Cat's Paws and Curses Read online




  Contents

  Introduction

  Chapter 1

  Chapter 2

  Chapter 3

  Chapter 4

  Chapter 5

  Chapter 6

  Chapter 7

  Chapter 8

  Chapter 9

  Chapter 10

  Chapter 11

  A Note from Nancy

  Also by Nancy Warren

  About the Author

  Introduction

  When someone is murdered at a holiday knitting circle at Cardinal Woolsey’s knitting shop in Oxford, it’s soon clear to amateur sleuth Lucy that the culprit is one of the knitters. This is a fun take on a classic closed room mystery. If you enjoy it, the best way to keep up with new releases and special offers is to join Nancy’s newsletter at nancywarren.net.

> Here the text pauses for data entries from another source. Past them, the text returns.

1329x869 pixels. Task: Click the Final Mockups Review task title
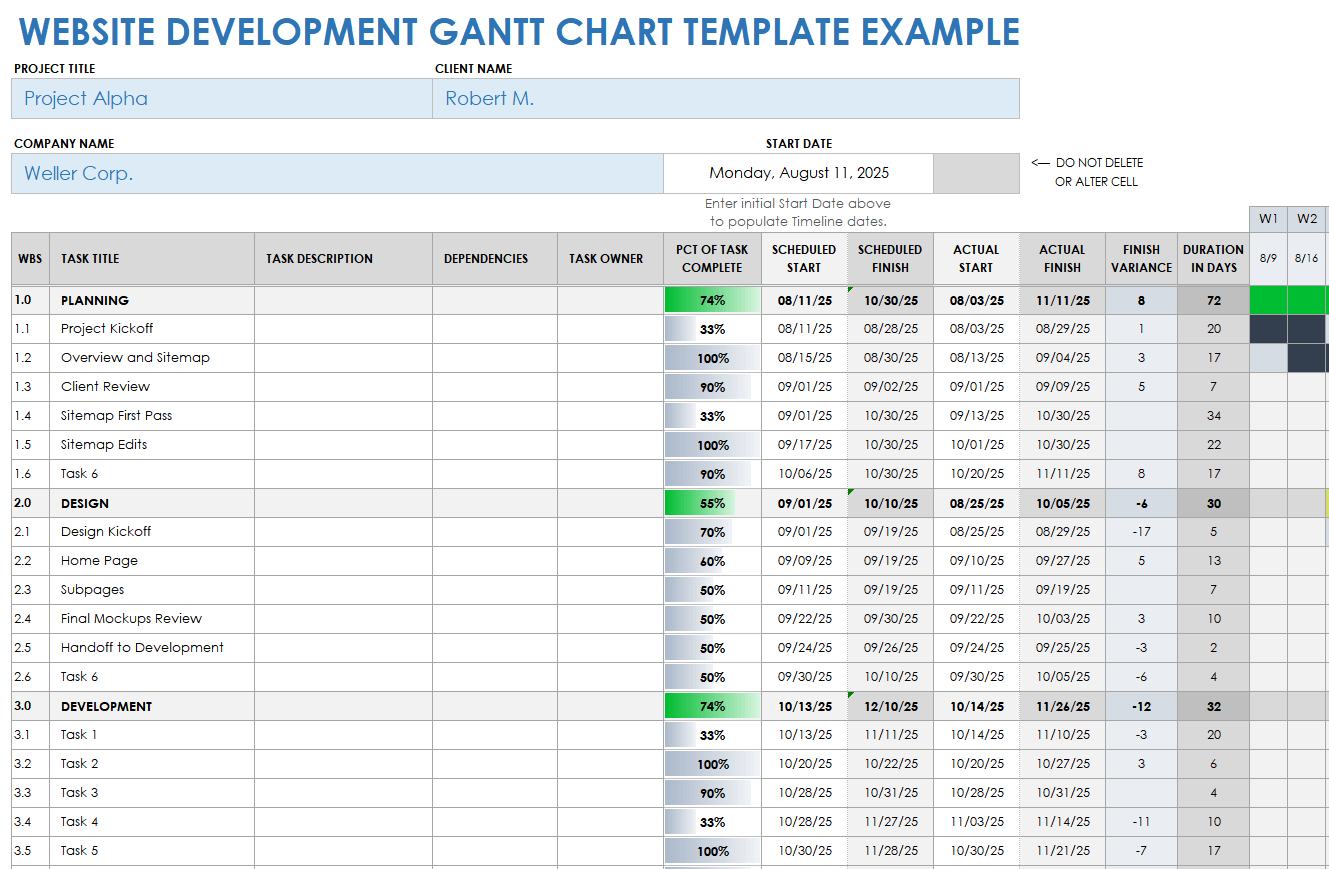coord(131,619)
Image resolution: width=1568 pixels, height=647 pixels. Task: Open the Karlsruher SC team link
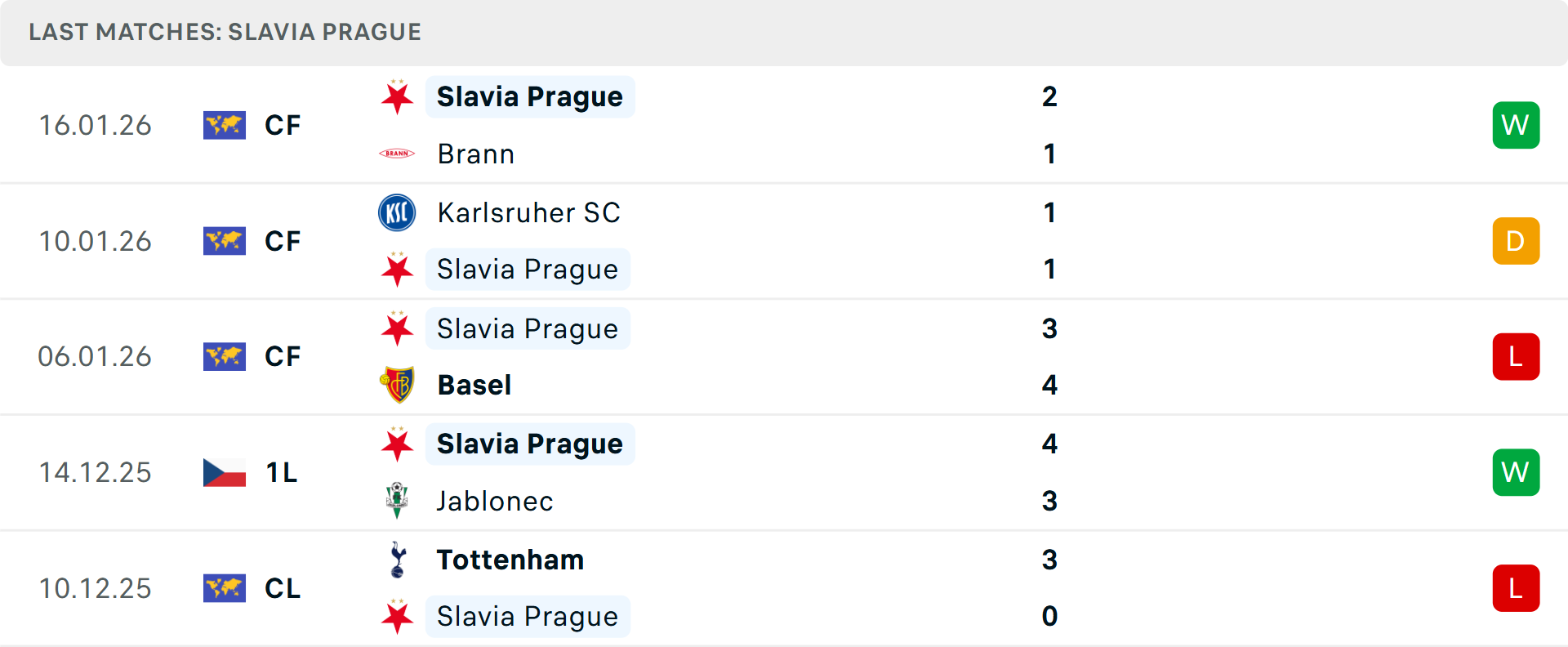(529, 212)
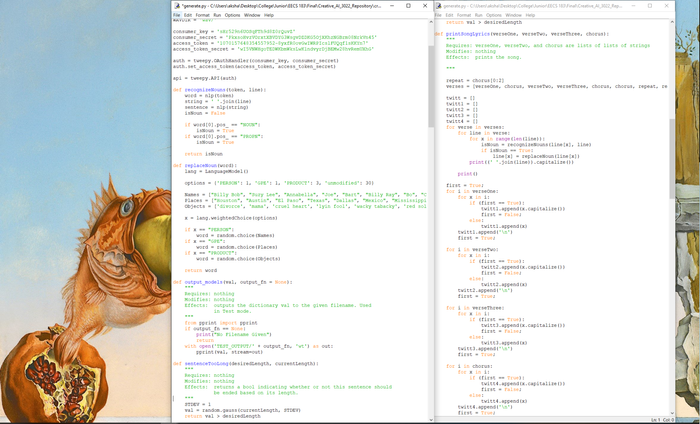The height and width of the screenshot is (424, 700).
Task: Open the Edit menu in left editor window
Action: (x=189, y=15)
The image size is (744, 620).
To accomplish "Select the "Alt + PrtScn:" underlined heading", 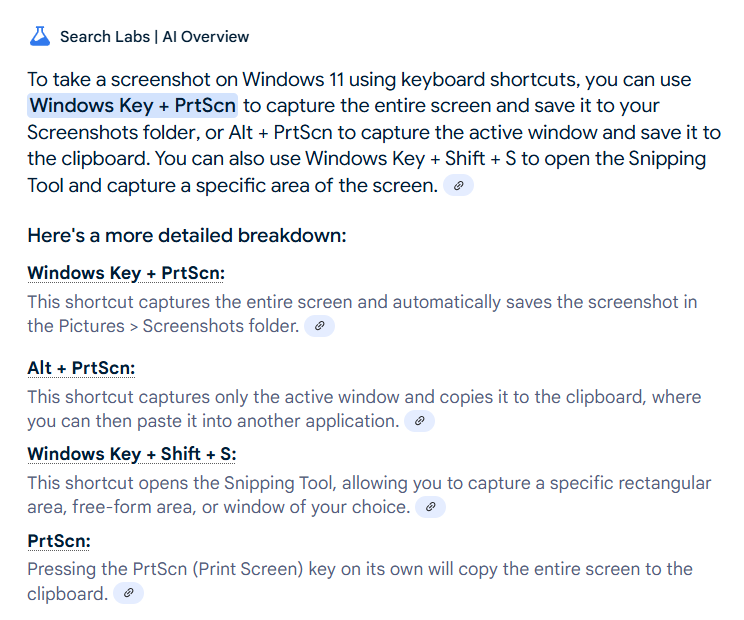I will (81, 368).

  Praise for the Vampire Knitting Club series

  "THE VAMPIRE KNITTING CLUB is a delightful paranormal cozy mystery perfectly set in a knitting shop in Oxford, England. With intrepid, late blooming, amateur sleuth, Lucy Swift, and a cast of truly unforgettable characters, this mystery delivers all the goods. It's clever and funny, with plot twists galore and one very savvy cat! I highly recommend this sparkling addition to the cozy mystery genre."

  Jenn McKinlay, NYT Bestselling Author

  This was such a well written, fun story that I couldn’t put down.

  Diana

  Fun and fantastic read

  Deborah

  Chapter 1

  There is a phenomenon that occurs all over the British Isles toward the end of December. It turns grown men into virtual toddlers and seems to bring out the fool in even the most serious people. I refer, of course, to the Christmas jumper. This is what we Americans would call a Christmas sweater, but for some reason in the UK, the uglier the sweater is, the better. Don’t ask me.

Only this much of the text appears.